── ENTRIES PROVIDED
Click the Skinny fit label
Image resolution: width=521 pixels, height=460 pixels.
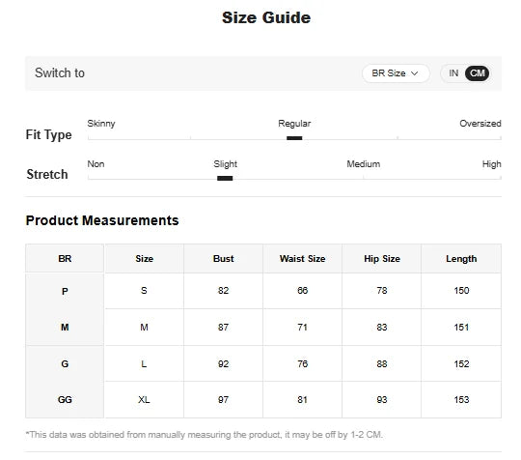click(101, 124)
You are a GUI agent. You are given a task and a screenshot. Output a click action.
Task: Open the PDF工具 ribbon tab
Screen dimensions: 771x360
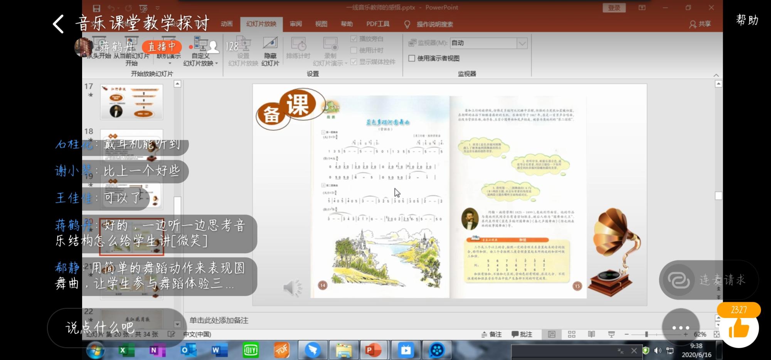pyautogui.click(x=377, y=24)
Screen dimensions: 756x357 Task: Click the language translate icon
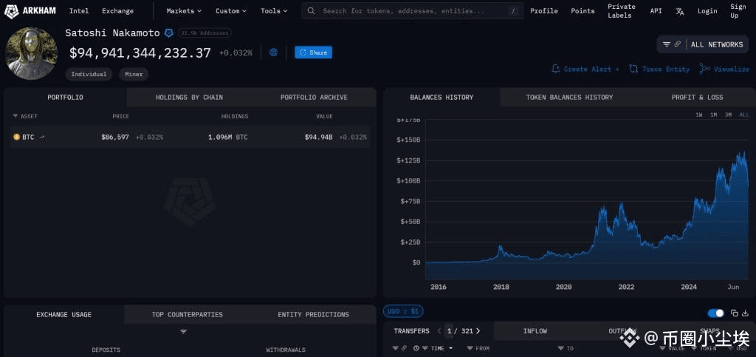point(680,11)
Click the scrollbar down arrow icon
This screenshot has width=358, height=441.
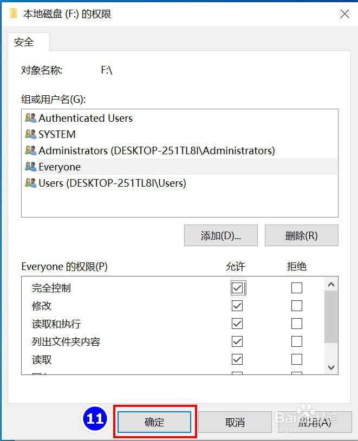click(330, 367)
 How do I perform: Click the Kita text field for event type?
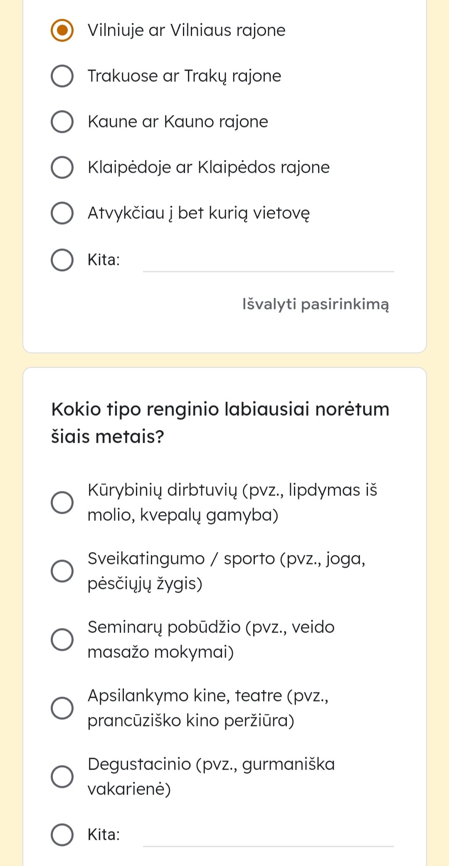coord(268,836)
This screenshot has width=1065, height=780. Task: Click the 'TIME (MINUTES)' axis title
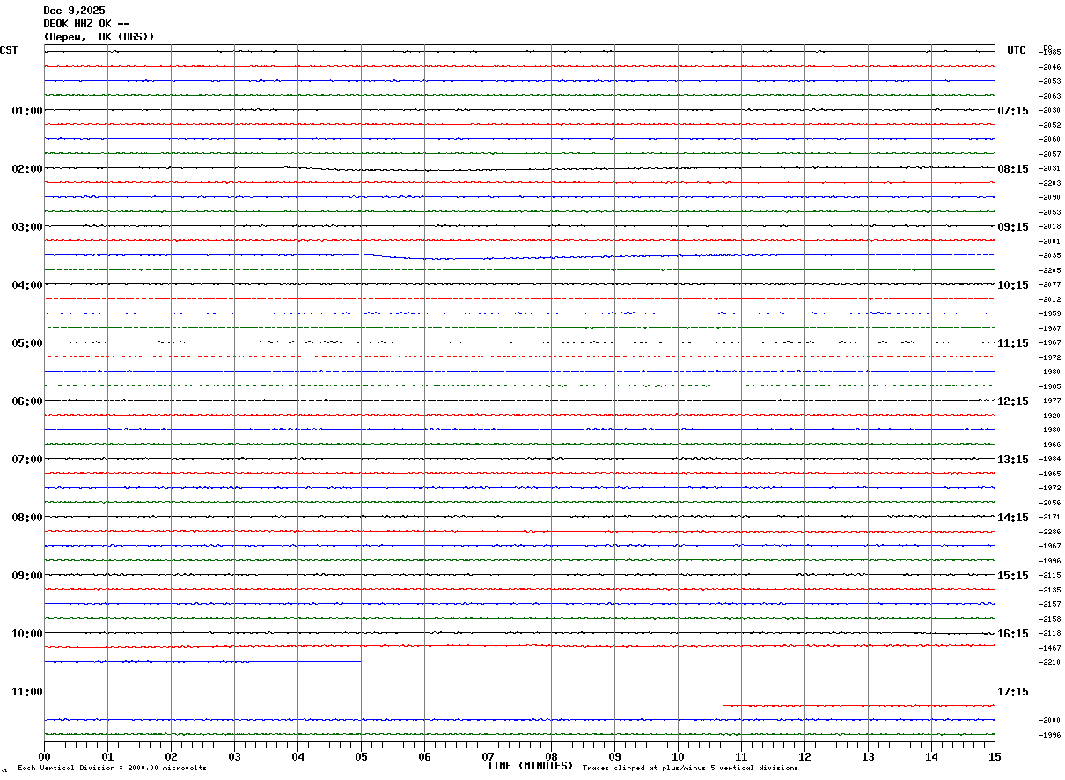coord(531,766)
────
_REQUIRED ACTION:_ Pictures stay out; reproduce exactly the lines from the one containing "Click the scrollbar down arrow icon" through the end of the data.

_SOLVED PROBLEM:_
Click the scrollbar down arrow icon
This screenshot has width=358, height=441.
click(330, 367)
 How do I perform: Click the Kita text field for event type?
coord(268,836)
This screenshot has width=1065, height=780. Task: Click the 'TIME (MINUTES)' axis title
coord(531,766)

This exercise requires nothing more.